# Groin/kidney protector



## Jagermeister (Dec 26, 2005)

Any of you guys ever use one of these?

http://www.fairtexgear.com/html_documents/gear/gear_item.asp?p_id=63


----------



## IcemanSK (Dec 27, 2005)

I've not used A Faittex, but I have a Reyes boxing cup w/ hips extentions like that. I've had a heck of a time kicking comfortably in it. Its great for boxing, not for kicking.


----------



## Jagermeister (Dec 28, 2005)

So you just use a standard athletic cup when sparring?


----------



## Jagermeister (Dec 28, 2005)

I suppose what I'm actually wondering is whether or not there is an advantage to the traditional steel cup (e.g. http://www.fairtexgear.com/html_documents/gear/gear_item.asp?p_id=62) or if the same cup that football or baseball players use will do just as well?


----------



## AdrenalineJunky (Dec 29, 2005)

Jagermeister said:
			
		

> I suppose what I'm actually wondering is whether or not there is an advantage to the traditional steel cup (e.g. http://www.fairtexgear.com/html_documents/gear/gear_item.asp?p_id=62) or if the same cup that football or baseball players use will do just as well?

## Entries shown
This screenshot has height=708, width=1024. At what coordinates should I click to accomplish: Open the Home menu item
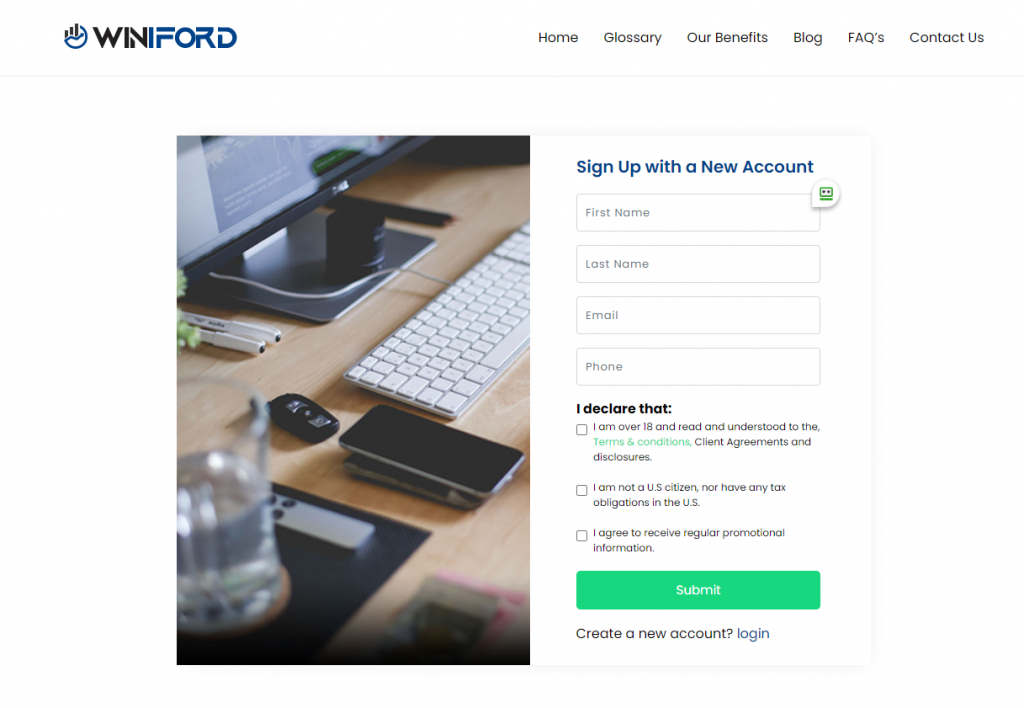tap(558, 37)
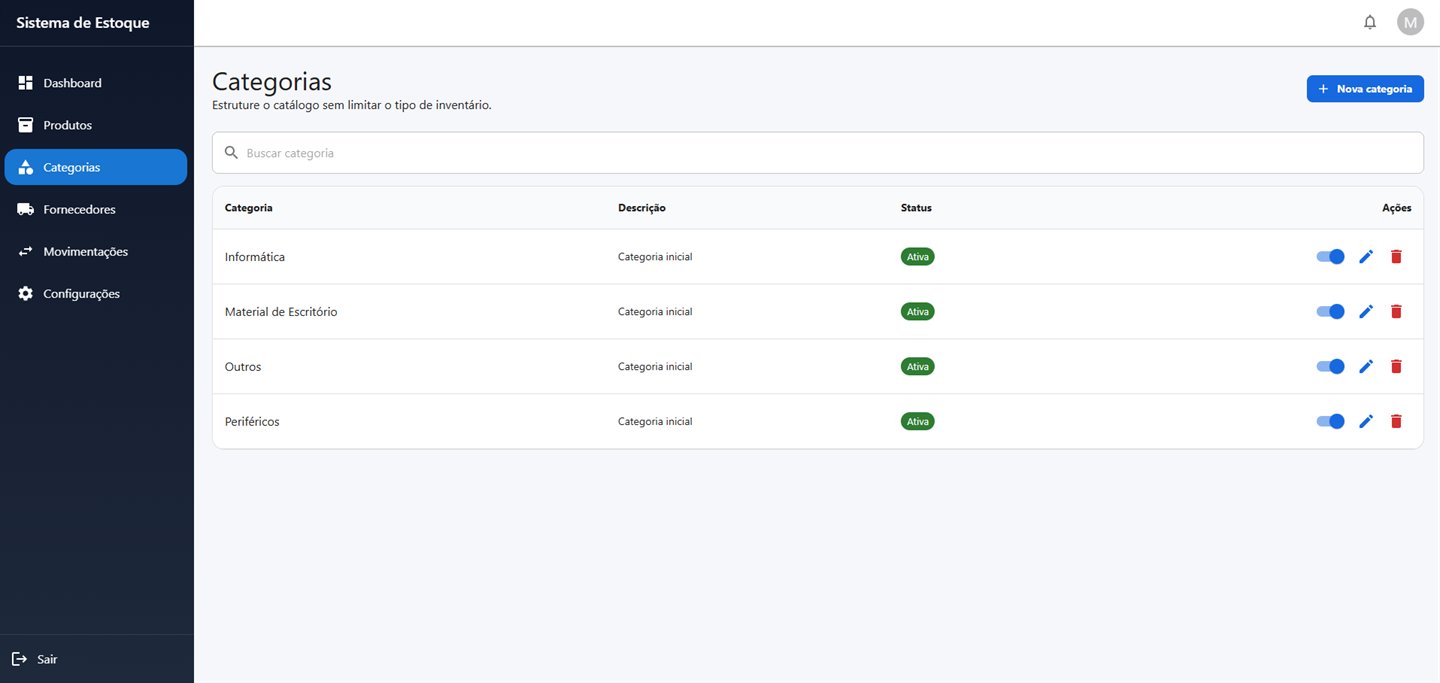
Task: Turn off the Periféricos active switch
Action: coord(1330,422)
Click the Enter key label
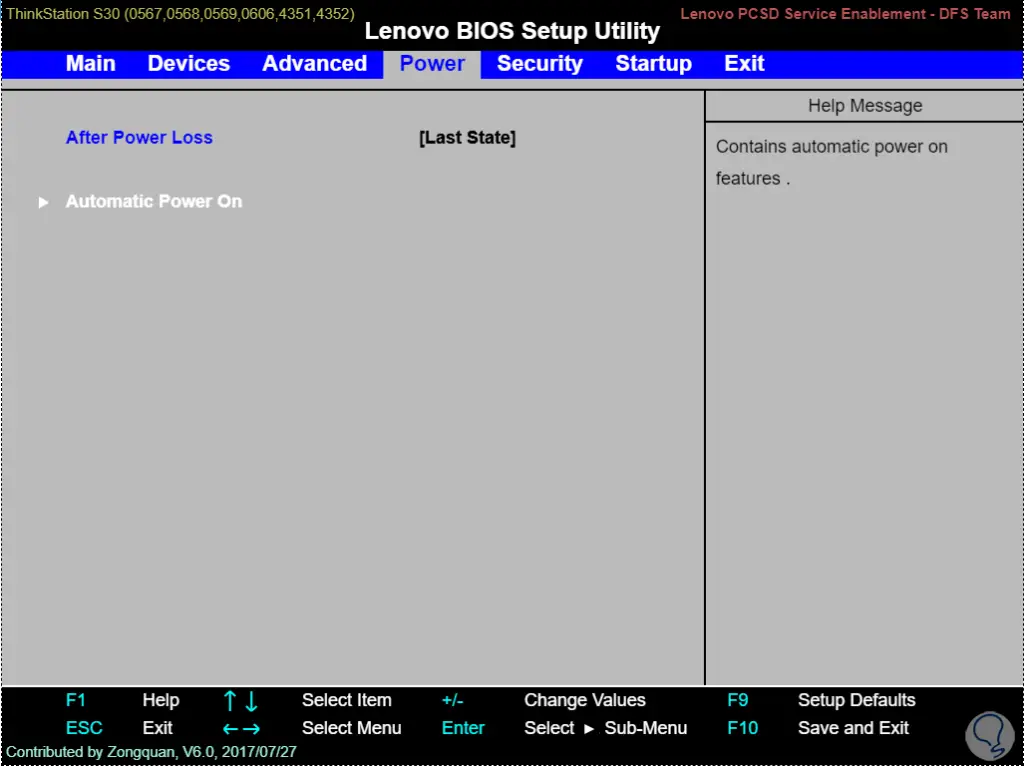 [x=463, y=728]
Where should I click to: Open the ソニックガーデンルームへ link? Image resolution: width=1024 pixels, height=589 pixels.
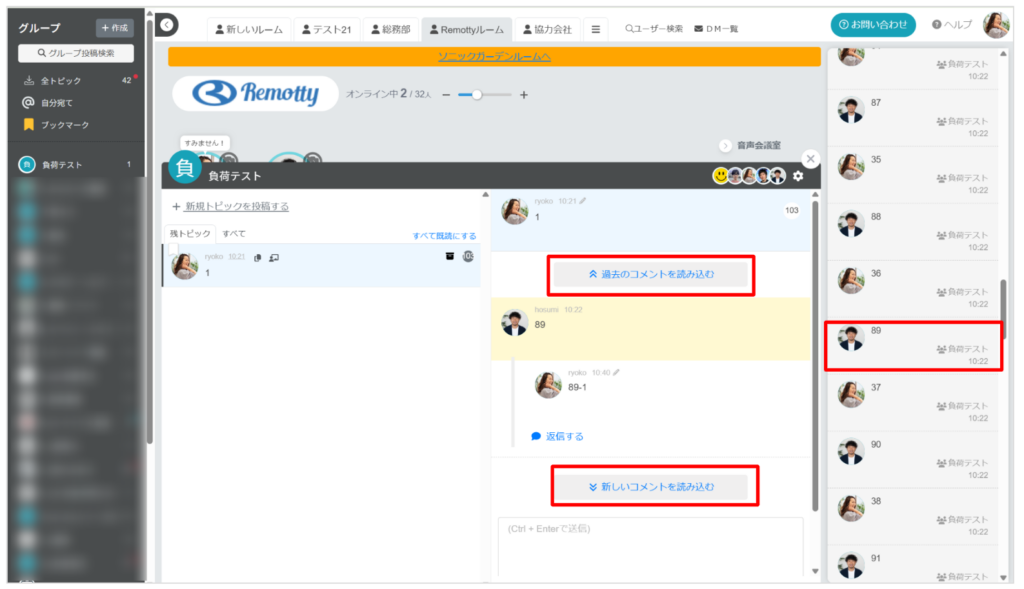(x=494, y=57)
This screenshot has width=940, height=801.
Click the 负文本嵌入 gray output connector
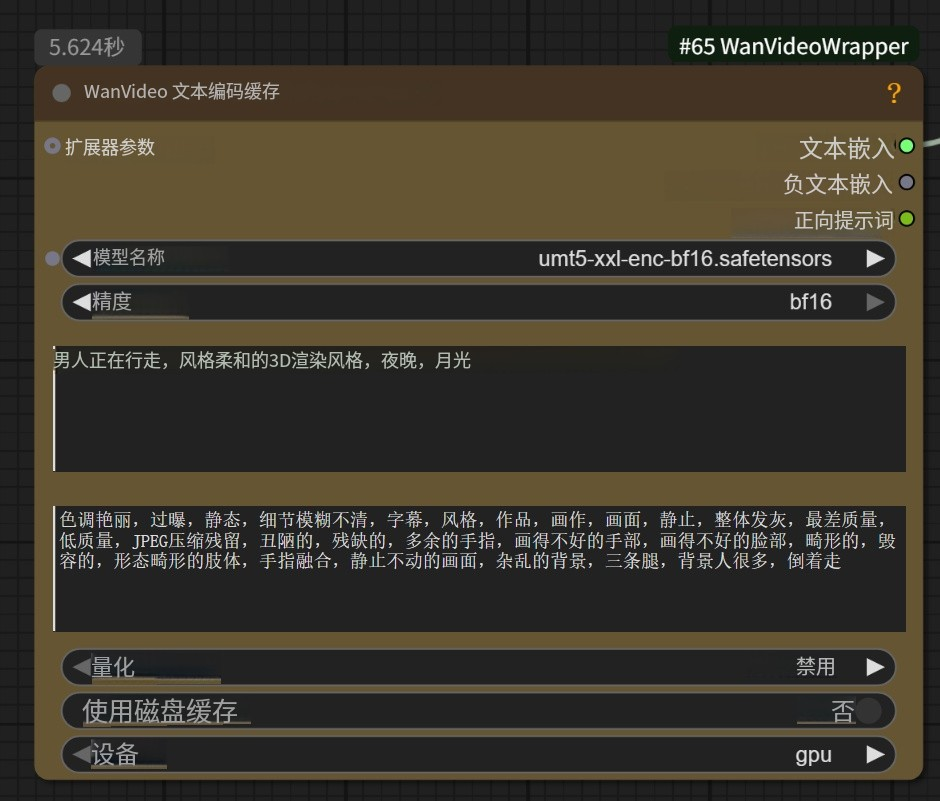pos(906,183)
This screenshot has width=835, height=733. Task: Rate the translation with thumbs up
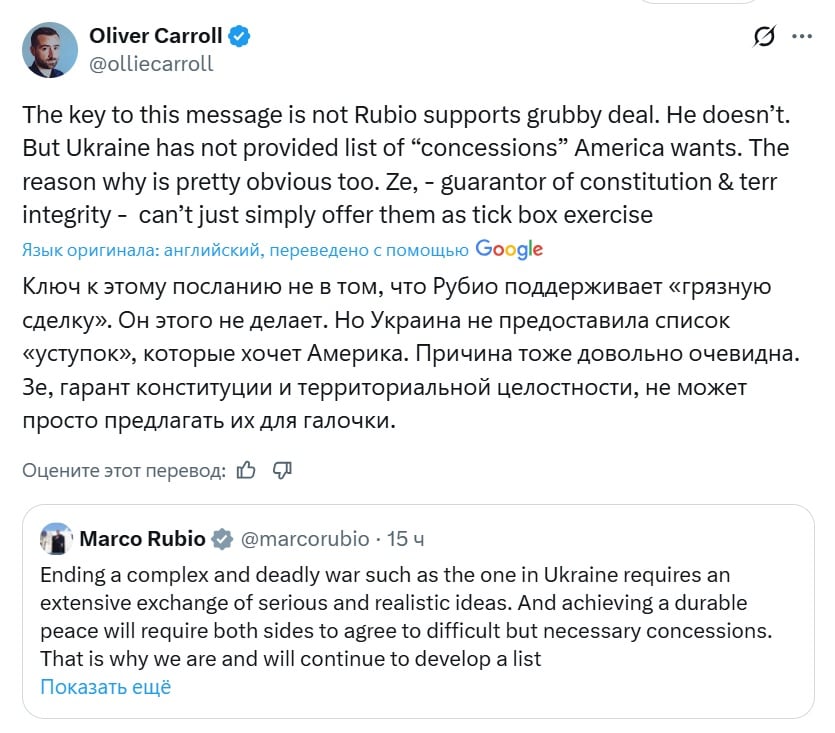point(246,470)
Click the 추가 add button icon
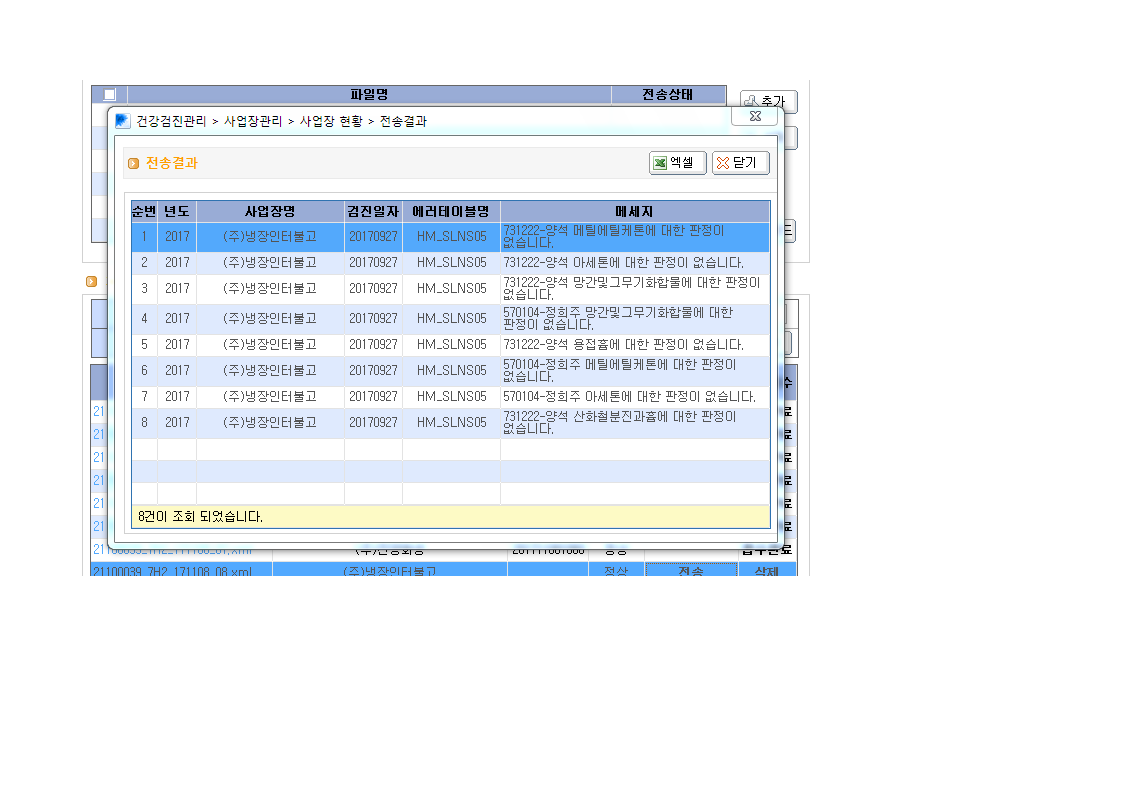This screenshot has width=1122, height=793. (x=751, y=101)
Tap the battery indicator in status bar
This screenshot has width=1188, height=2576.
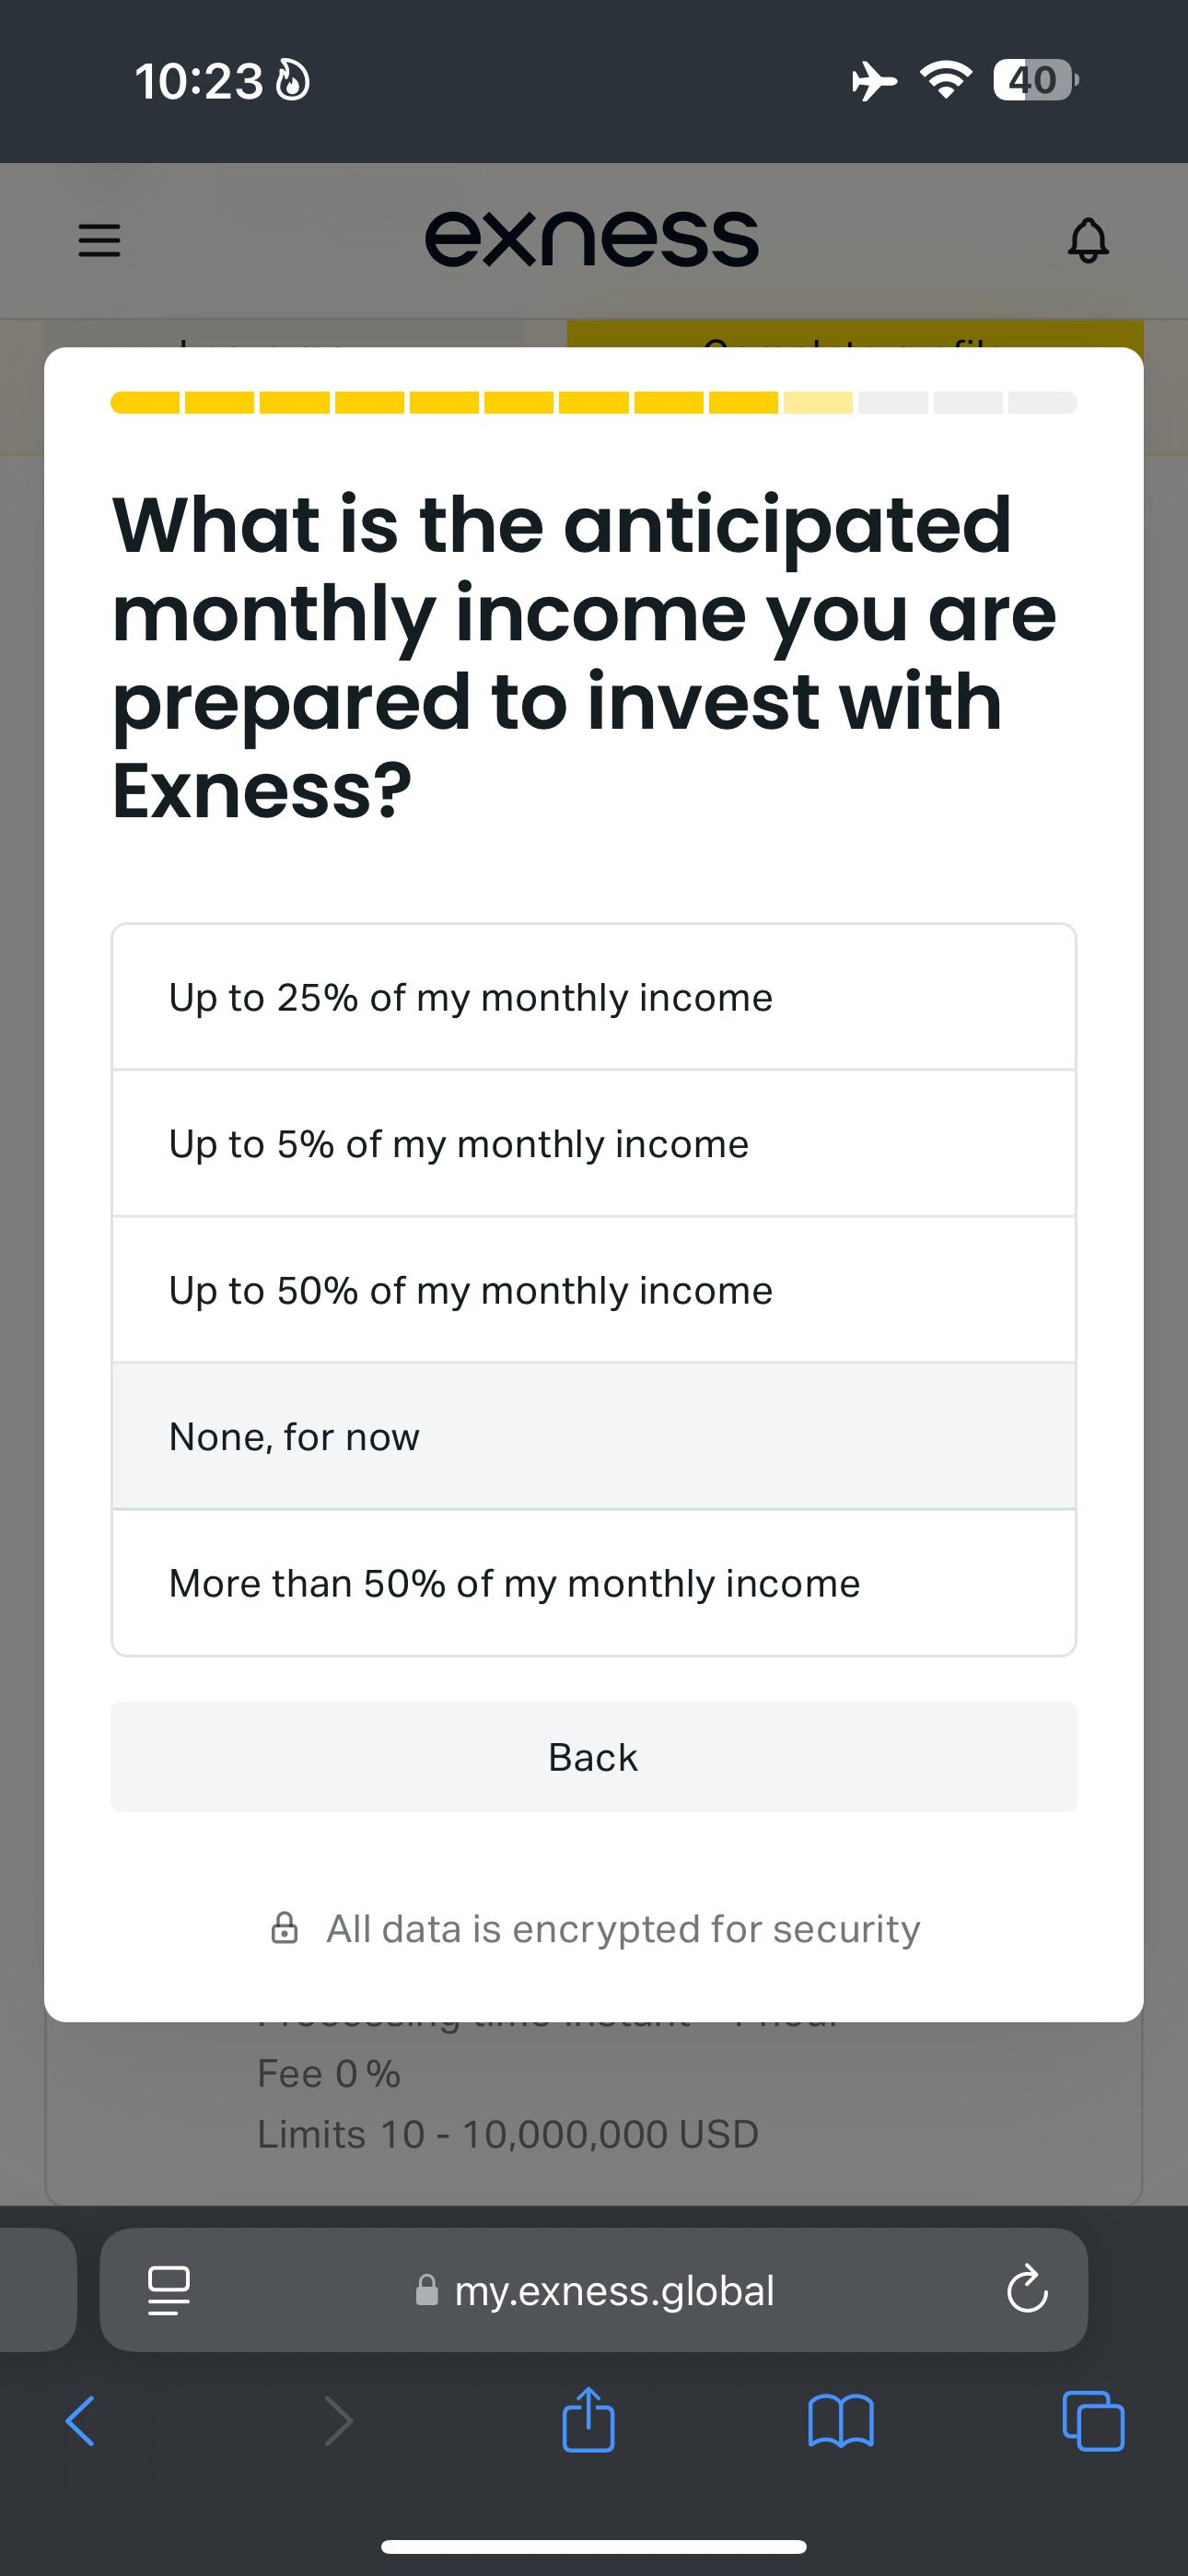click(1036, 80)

## What is asked
Return the passage of the groin/kidney protector thread starting at "## Jagermeister (Dec 26, 2005)" and ending at "not for kicking.", copied word for word.

## Result of the task
## Jagermeister (Dec 26, 2005)

Any of you guys ever use one of these?

http://www.fairtexgear.com/html_documents/gear/gear_item.asp?p_id=63


----------



## IcemanSK (Dec 27, 2005)

I've not used A Faittex, but I have a Reyes boxing cup w/ hips extentions like that. I've had a heck of a time kicking comfortably in it. Its great for boxing, not for kicking.